== Action item ==
The lines from the one holding "Task: Open the Amazon Prime heading" through the end of the records below are to be written out exactly, and nothing else; pictures are to be left out.
╭─ Input material
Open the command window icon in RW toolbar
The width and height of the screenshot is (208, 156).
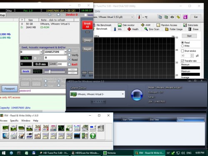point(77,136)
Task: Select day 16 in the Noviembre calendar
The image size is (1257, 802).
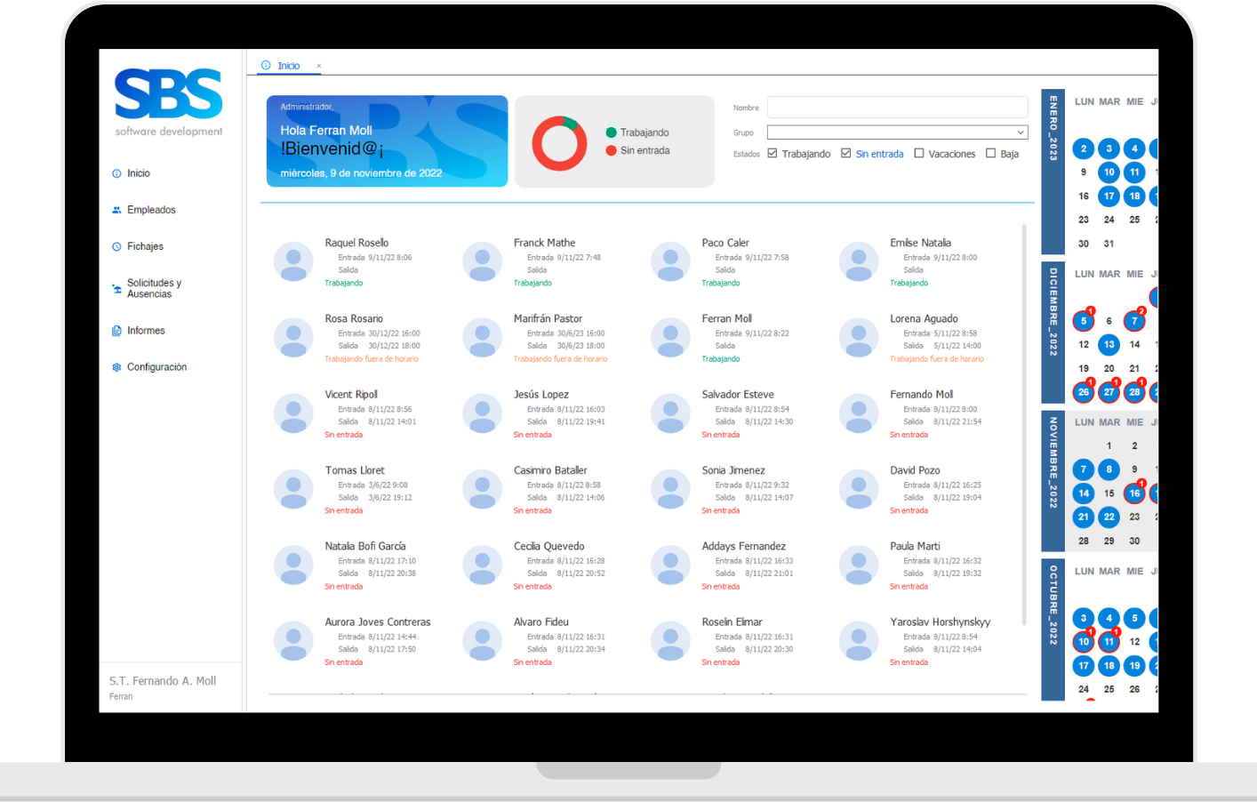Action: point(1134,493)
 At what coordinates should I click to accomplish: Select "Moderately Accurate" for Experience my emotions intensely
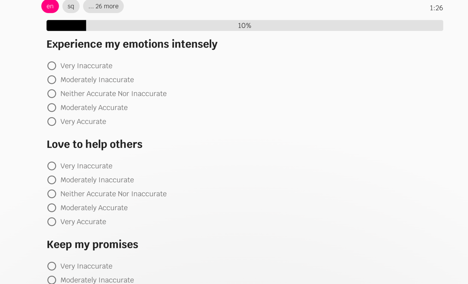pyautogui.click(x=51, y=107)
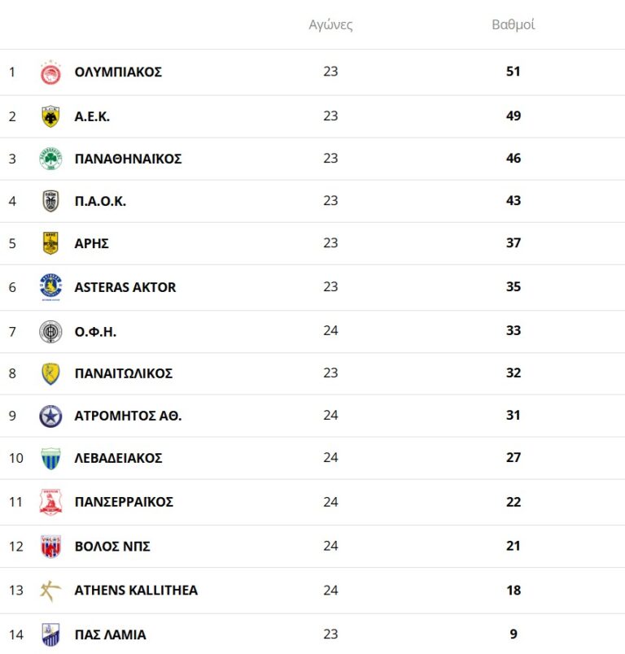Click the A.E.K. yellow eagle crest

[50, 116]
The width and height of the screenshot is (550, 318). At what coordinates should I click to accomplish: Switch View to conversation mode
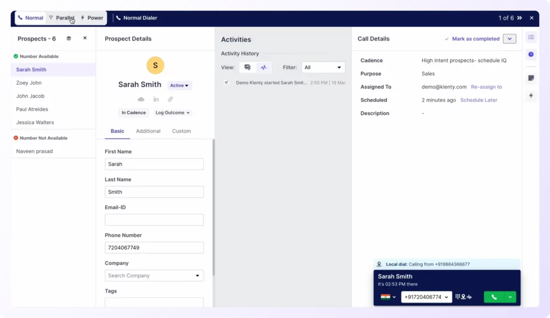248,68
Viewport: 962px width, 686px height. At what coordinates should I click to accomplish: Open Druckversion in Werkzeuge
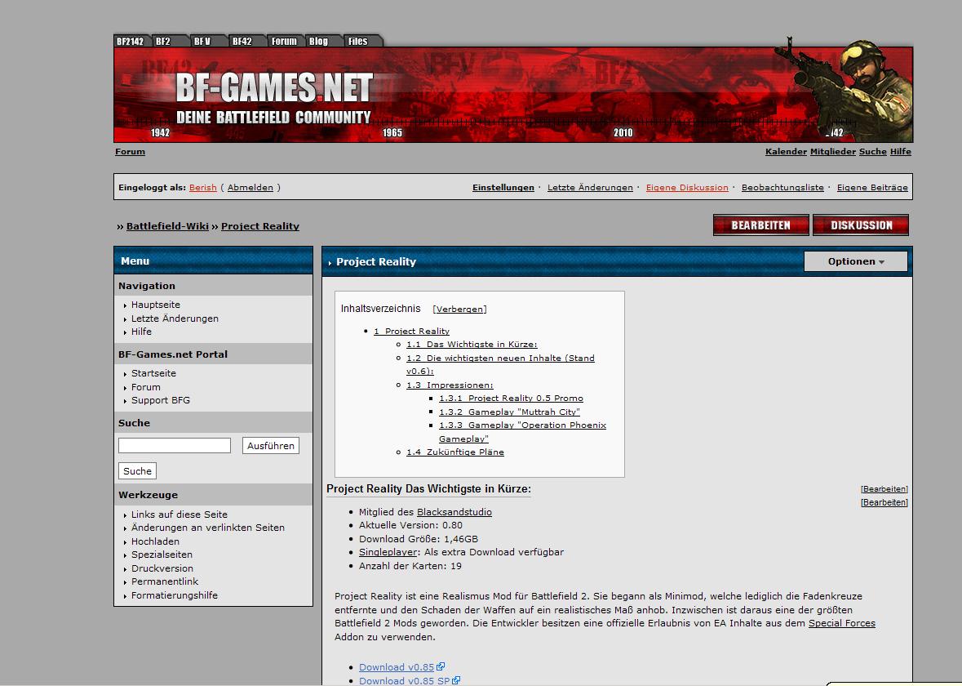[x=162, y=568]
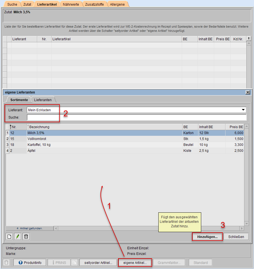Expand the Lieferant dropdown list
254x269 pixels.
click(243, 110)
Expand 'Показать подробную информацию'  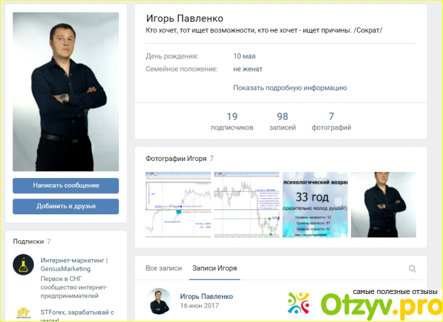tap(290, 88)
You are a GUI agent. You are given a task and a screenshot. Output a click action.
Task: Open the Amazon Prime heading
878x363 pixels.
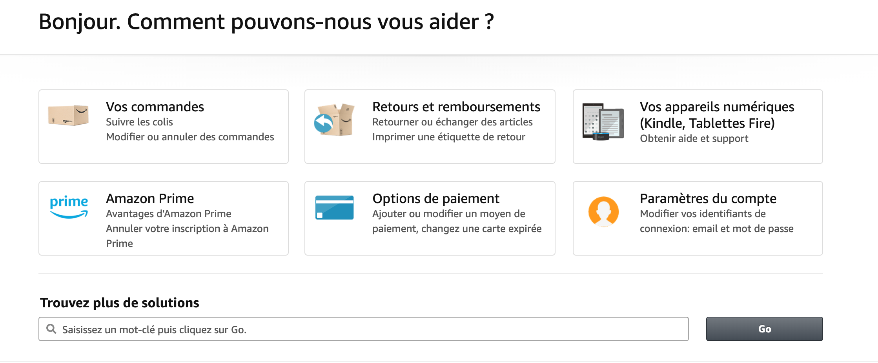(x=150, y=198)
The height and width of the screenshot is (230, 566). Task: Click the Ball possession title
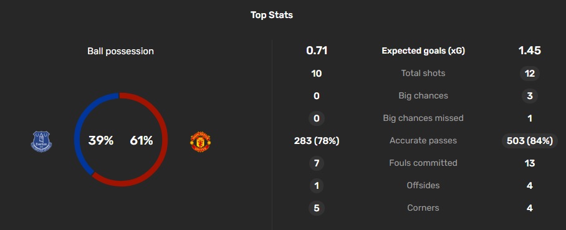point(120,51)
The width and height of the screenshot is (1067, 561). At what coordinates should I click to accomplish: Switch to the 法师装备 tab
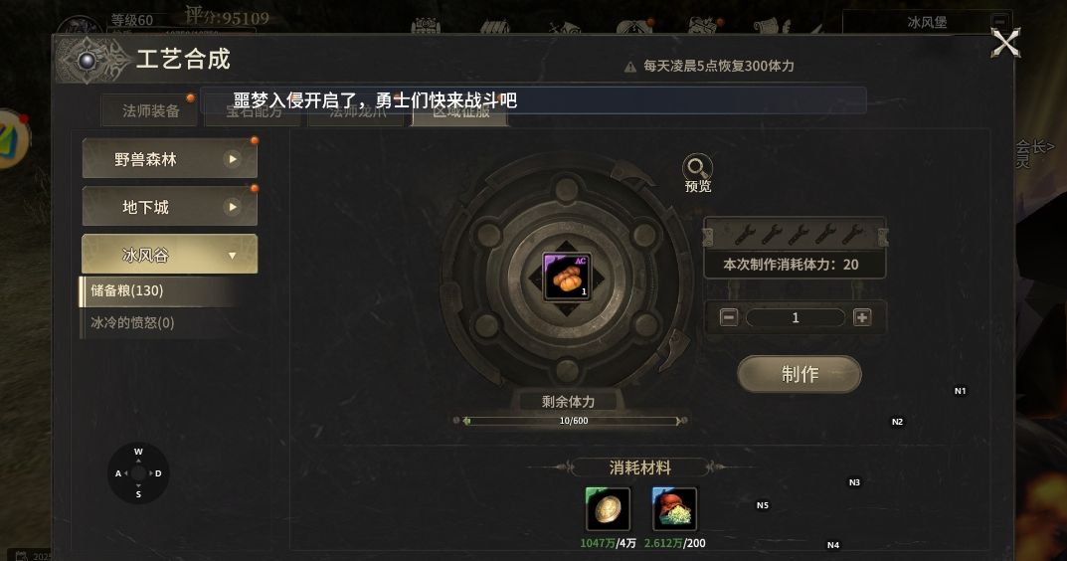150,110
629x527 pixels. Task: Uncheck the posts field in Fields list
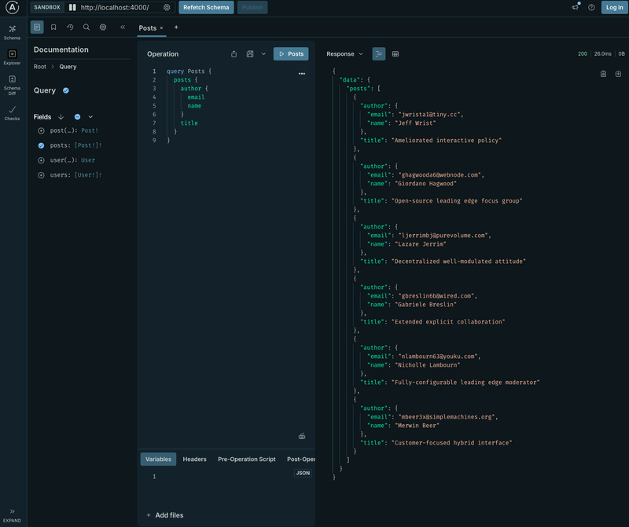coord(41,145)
╰─
== Result ==
Task: Open the Amazon Prime heading
878x363 pixels.
(x=150, y=198)
The height and width of the screenshot is (230, 566). Task: Click the Ball possession title
point(120,51)
The width and height of the screenshot is (1067, 561). At what coordinates should I click to accomplish: Switch to the 法师装备 tab
150,110
629x527 pixels. Task: Uncheck the posts field in Fields list
coord(41,145)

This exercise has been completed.